Biologic medicines have become the fastest‑growing therapeutic class in the United States, accounting for a sizable share of healthcare spending. Recognizing the need for affordable alternatives, the Biologics Price Competition and Innovation Act of 2009 gave the FDA authority to create an abbreviated approval pathway for biosimilars. This regulatory route focuses on demonstrating that a candidate product is highly similar to an already approved reference biologic in terms of structure, function, and clinical performance, allowing manufacturers to bypass many of the costly, large‑scale trials required for new biologics.

The FDA’s evaluation framework requires a tiered data package. Core analytical studies establish molecular and functional likeness, while animal studies may address toxicology concerns. Clinical components—pharmacokinetic, pharmacodynamic, and immunogenicity assessments—are tailored to the residual uncertainty after analytical work. Importantly, the agency can grant indication extrapolation when the totality of evidence supports safety and efficacy across all approved uses of the reference product, even without direct studies in each indication. For interchangeable biosimilars, an additional switching study is mandated to prove that patients can safely alternate between the biosimilar and the reference product without loss of efficacy.
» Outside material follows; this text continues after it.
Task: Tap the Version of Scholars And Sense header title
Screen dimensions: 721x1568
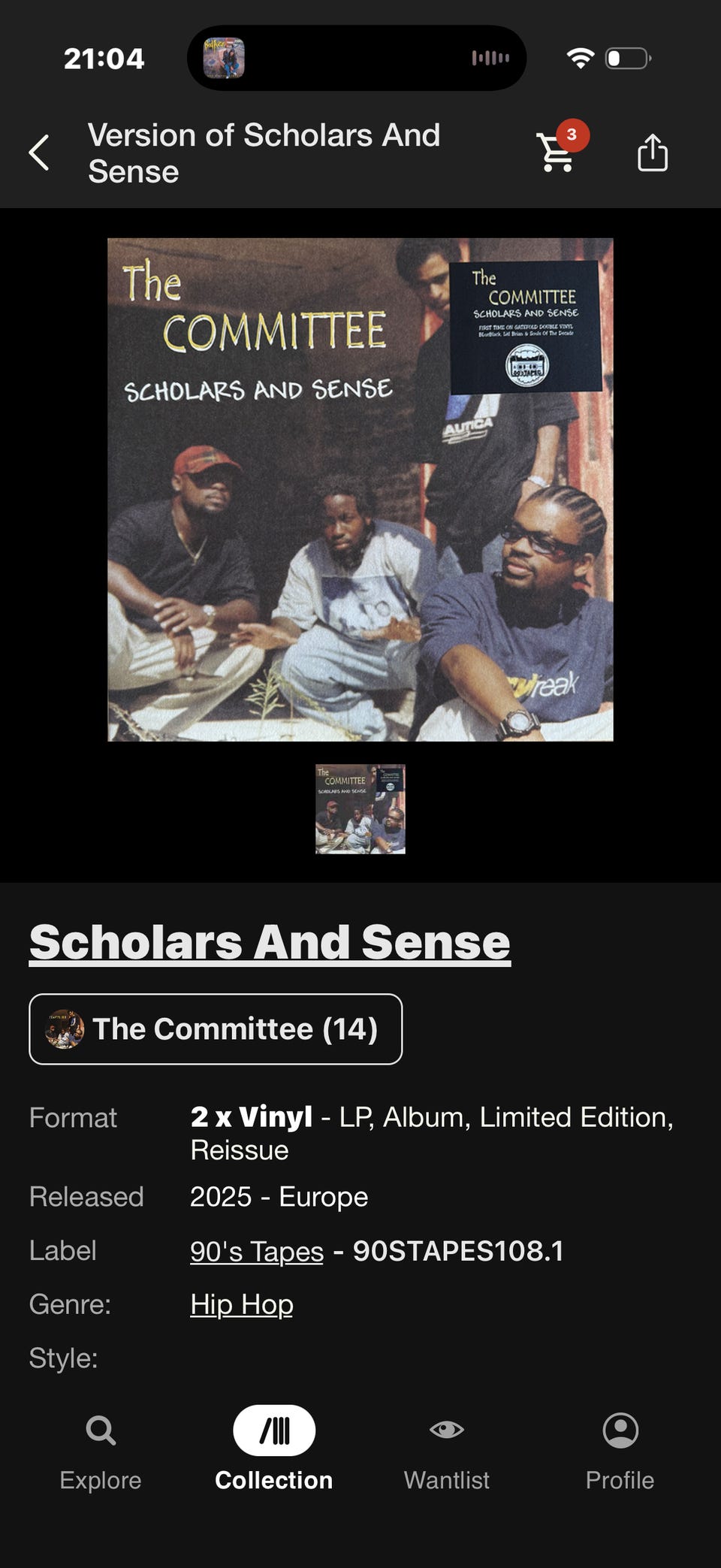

The practical impact of this pathway is twofold. First, reduced development timelines and lower trial costs encourage more entrants, fostering price competition that can shave tens of percent off biologic therapy costs. Second, the interchangeable designation streamlines pharmacy substitution, expanding patient access while preserving prescriber intent. As more biosimilars gain market share, payers and providers can expect a gradual easing of the financial burden associated with high‑cost biologics, while maintaining rigorous safety standards.